31 Mart'tan önce ne dedik 'Eğer adaylarınız herhangi bir gayrimeşru, gayriyasal işlemlere girmediyse, katılmadıysa onlara söyleyecek sözümüz yok. Ama gayriyasal işler yapmışsa bizler de yasaları işletmek durumundayız ve işletiriz'. Hakkari şimdi bunun ilk adımı olmuştur. Şu anda hukuk da gereğini yapmıştır ve bundan sonra yapmaya devam edecektir."
'SÖZDE SİYASETÇİLERİN TERÖR ÖRGÜTÜNE KURYELİK YAPTIĞI UTANÇ VERİCİ HADİSELERE ŞAHİT OLDUK'
"Türkiye yakın geçmişte şehirlerimizin imkanlarının millete hizmet yerine teröristlere peşkeş çekildiği, terör örgütünün emrine verildiği, hendek ve çukur açmak için kullanıldığı kötü günler yaşamıştır. Bunları yaşamak istemiyoruz. Türkiye, sözde siyasetçilerin terör örgütüne ayakçılık ve kuryelik yaptığı utanç verici hadiselere şahit olmuştur. Milletimizin hafızasında derin izler bırakan bu acı olayların tekrarlanmasını hiçbirimiz istemeyiz buna izin de vermeyiz.

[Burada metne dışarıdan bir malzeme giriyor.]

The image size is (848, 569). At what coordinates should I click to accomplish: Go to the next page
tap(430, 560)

Terörle arasına mesafe koymadan hatta sırtını terör örgütüne yaslayarak siyaset yapılamayacağını artık herkesin kabullenmesi gerekiyor. Muhalefet partileri koro halinde bilindik ezberleri tekrarlamak yerine terör siyaset ilişkisini sorgulamalı, Kandil güdümlü siyasetin Türk demokrasisine verdiği zararların ortadan kaldırılmasına odaklanmalıdır. İlla bir tepki gösterilecekse hukuk çerçevesinde uygulanan idari tedbirlere değil Kandil'in belediyelere çökme girişimlerine göstermelidir.

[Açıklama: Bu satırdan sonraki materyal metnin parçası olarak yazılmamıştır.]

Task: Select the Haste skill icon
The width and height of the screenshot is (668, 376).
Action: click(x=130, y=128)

Şimdi bazıları çıkmış Meclis'te terör estirerek 'Belediyeler bizimdir' naraları atıyor. Belediyeler ne onlarındır ne terör örgütünündür. Belediyeler kimsenin arka bahçesi değildir. Belediyeler sırtını Kandil'e rastlayanların hiç değildir. nerede olursa olsun belediyeler halkımızındır, aziz milletimizindir."